__Aim of the exercise__
Go through the data below and count every line that has the word "computer". Return only the count.
[[ Exercise materials open ]]
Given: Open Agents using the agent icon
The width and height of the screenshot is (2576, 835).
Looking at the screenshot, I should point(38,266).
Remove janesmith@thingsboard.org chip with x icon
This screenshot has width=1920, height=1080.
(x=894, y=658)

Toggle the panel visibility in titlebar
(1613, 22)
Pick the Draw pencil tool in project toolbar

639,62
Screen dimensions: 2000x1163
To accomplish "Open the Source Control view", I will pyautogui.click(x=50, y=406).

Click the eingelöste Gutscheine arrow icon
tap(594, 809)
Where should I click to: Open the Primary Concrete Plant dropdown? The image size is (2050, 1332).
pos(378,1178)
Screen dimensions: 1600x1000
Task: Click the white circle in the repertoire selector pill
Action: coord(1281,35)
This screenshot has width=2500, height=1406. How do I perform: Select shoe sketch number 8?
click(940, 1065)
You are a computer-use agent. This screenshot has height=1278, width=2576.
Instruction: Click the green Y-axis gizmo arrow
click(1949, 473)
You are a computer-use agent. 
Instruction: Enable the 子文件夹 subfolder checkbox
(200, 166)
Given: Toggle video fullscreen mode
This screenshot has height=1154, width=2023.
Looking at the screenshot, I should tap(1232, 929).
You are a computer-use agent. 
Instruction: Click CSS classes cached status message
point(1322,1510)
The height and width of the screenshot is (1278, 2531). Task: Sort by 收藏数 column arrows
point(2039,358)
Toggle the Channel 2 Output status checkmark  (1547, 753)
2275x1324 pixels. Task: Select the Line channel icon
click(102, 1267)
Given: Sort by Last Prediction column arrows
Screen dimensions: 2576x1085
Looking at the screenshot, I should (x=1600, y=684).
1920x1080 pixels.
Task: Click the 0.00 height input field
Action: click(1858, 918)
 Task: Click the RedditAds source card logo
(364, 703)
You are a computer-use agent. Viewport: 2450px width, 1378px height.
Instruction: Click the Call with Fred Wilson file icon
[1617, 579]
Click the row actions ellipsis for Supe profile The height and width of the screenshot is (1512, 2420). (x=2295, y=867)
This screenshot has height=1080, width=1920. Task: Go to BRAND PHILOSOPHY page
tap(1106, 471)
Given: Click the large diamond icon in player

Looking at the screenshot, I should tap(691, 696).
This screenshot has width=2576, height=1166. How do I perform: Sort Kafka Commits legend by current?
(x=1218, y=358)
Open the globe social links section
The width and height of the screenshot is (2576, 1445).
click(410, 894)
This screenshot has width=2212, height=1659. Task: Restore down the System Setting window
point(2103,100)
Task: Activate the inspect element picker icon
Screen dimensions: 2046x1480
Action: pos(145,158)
[[ Exercise materials closed ]]
__Result of the exercise__
4